L’aspetto inquietante è la richiesta di un riscatto per permettere all’utente di rientrare in possesso dei dati. Questo tipo di attacchi rientra nel più generale gruppo dei ransomware (neologismo formato dai termini inglese ransom=riscatto e ware abbreviazione di software) che si propongono appunto di chiedere un riscatto a fronte di un’azione di ripristino di accesso al computer, ai suoi contenuti, etc.

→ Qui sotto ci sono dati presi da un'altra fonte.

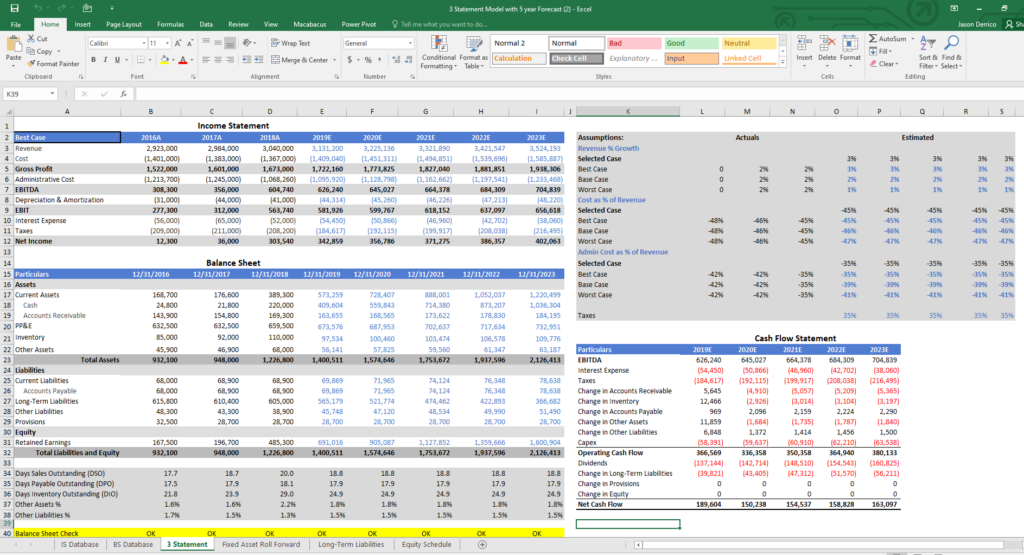Click the Find & Select magnifier
The width and height of the screenshot is (1024, 555).
coord(951,44)
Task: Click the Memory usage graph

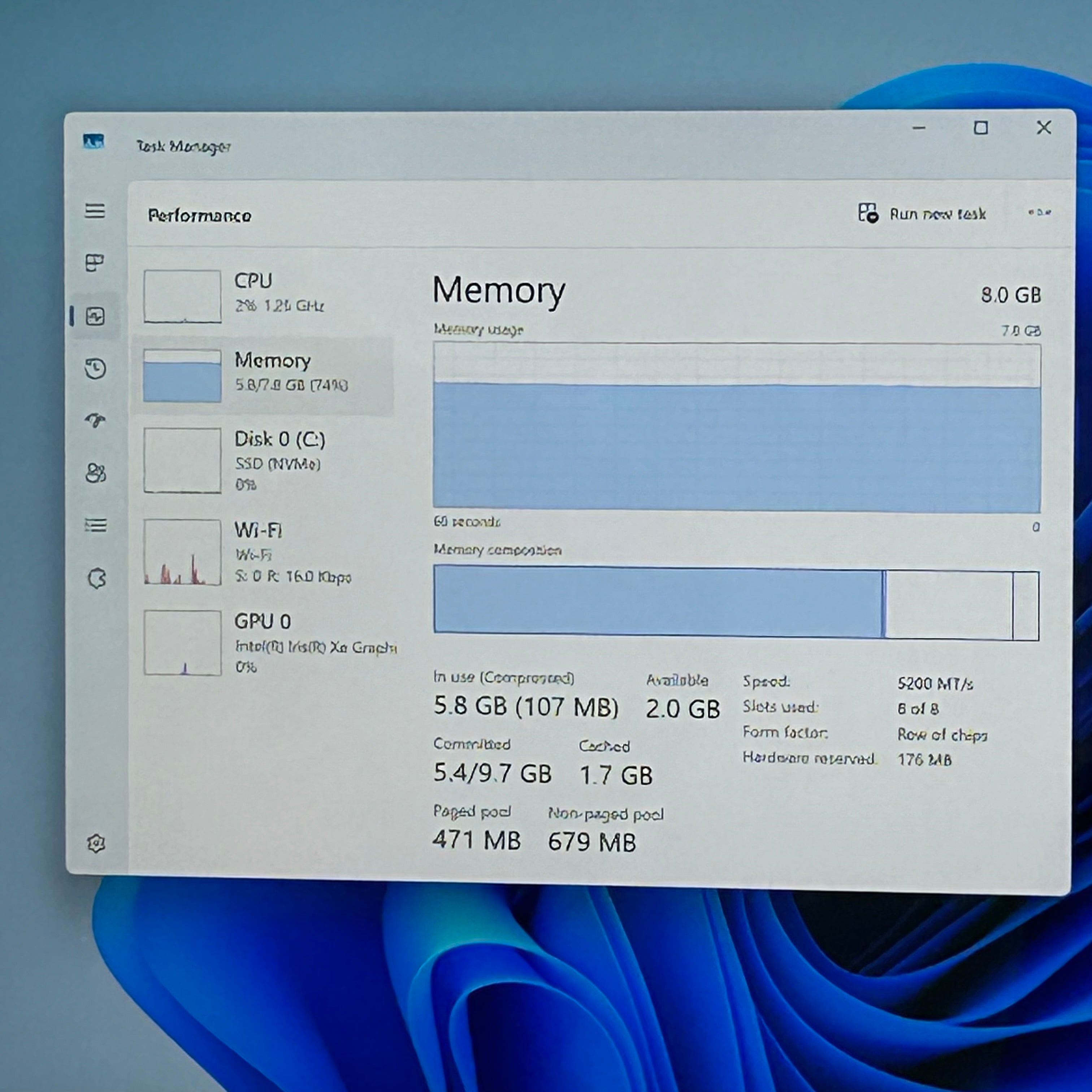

Storia ed evoluzione dei ransomware
Nonostante il 2015 abbia portato all’attenzione di tutti questo fenomeno, esso non è nuovo ed è tornato ad essere molto diffuso già dal 2013 anche se le origini risalgono al lontano 1989. Nel tempo, infatti, questi ransomware sono evoluti in complessità soprattutto riguardo alla possibilità di utilizzare chiavi di cifratura sempre più complesse che rendono in sostanza inefficace ogni tentativo di recupero dei dati.
Per difendersi è essenziale sia capire come funzionino e come si diffondano questo tipo di attacchi, sia sapere quali precauzioni prendere per prevenire i danni oltre ovviamente a cosa fare in caso di infezione.
Tecniche di ingegneria sociale nei cryptolocker
I cryptolocker come la maggior parte dei tentativi di phishing, variante del termine inglese fishing (letteralmente “pescare”), utilizza tecniche di ingegneria sociale per convincerci a compiere un’azione (scaricare ed aprire un allegato email, immettere le credenziali del nostro home banking, fornire i dati della carta di credito ad esempio) che poi si rivela essere una truffa.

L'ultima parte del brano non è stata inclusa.